Tax Lien Purchasers Held Properties to Sell In Course of Business, Had Ordinary Income
February 9, 2015
Tax lien purchasers held properties acquired by tax deed primarily for sale in the ordinary course of their business and earned ordinary income from the sale of those properties (SI Boo, LLC v. Commissioner, T.C., No. 174-11, T.C. Memo. 2015-19, 2/4/15).
The U.S. Tax Court held Feb. 4 that a group of entities that purchased Illinois real property tax liens primarily to earn income from the penalty percentage paid by the owners when the liens were redeemed were also in the trade or business of holding those properties for sale when they acquired the tax deeds.
Judge Elizabeth Crewson Paris said the related entities, S.I. Securities LLC, Sabre Group LLC and SI Boo LLC, couldn’t treat income from the sale of the real properties they acquired by tax deed as short- or long-term capital gain as the entities had reported on their 2007 and 2008 tax returns.
Capital Gains Reported
The entities reported for the 2007 and 2008 tax years a combined ordinary business loss of $1.5 million, short-term capital gain of $2.73 million, long-term capital gain of $1.04 million and installment sale income of $353,922.
The entities argued that the gain from the sale of properties shouldn’t be treated as ordinary income, because the sales weren’t frequent compared to the number of certificates of purchase of tax liens they acquired.
The Internal Revenue Service said the property sales were frequent and regular without any trend to holding the properties as investments. Paris agreed with the IRS.
Frequent, Regular, Substantial
“The entities’ own accounting records, as well as the testimony presented at trial, showed that the entities desired to dispose of the real properties quickly and frequently and with the intent to make a profit and were successful,” Paris said.
“Frequent, regular, and substantial sales of real property are indicative of sales being made in the ordinary course of a trade or business, whereas infrequent sales of these properties are more indicative of real property held for investment purposes,” the judge said.
The sales of the properties were integral components in the entities’ “respective trades or businesses, permitting them to profit from both the acquisition of the certificates of purchase of tax lien and the sales of properties if those certificates were not redeemed,” Paris said.

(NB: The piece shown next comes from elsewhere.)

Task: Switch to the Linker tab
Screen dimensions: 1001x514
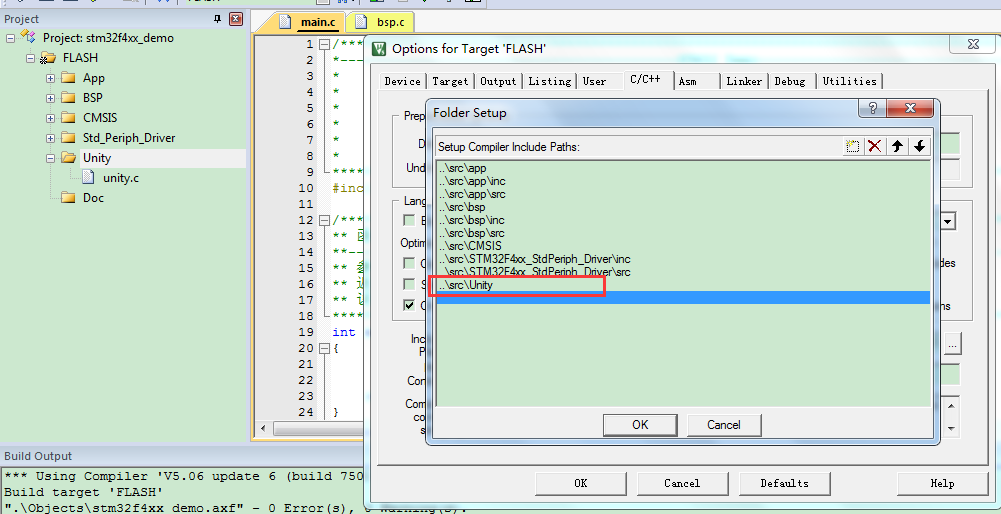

Paris further found that the entities couldn’t use installment sales method of accounting under tax code Section 453, because the sales were “dealer dispositions” under Section 453(b)(2)(A).
In addition, Paris ruled that “the entities should have included the income in their reported net earnings from self-employment” under tax code Section 1401(a) and (b).
Farrell, Hamilton & Julian PC represented S.I. Securities, Sabre and SI Boo. Stephen A. Haller represented the commissioner.
Reproduced in full from Thomson Reuters. Copyright © 2015, The Bureau of National Affairs, Inc. No copyright is claimed in works of the federal government of the United States of America which are included therein. (c) 2015 Thomson Reuters/Tax & Accounting. All Rights Reserved.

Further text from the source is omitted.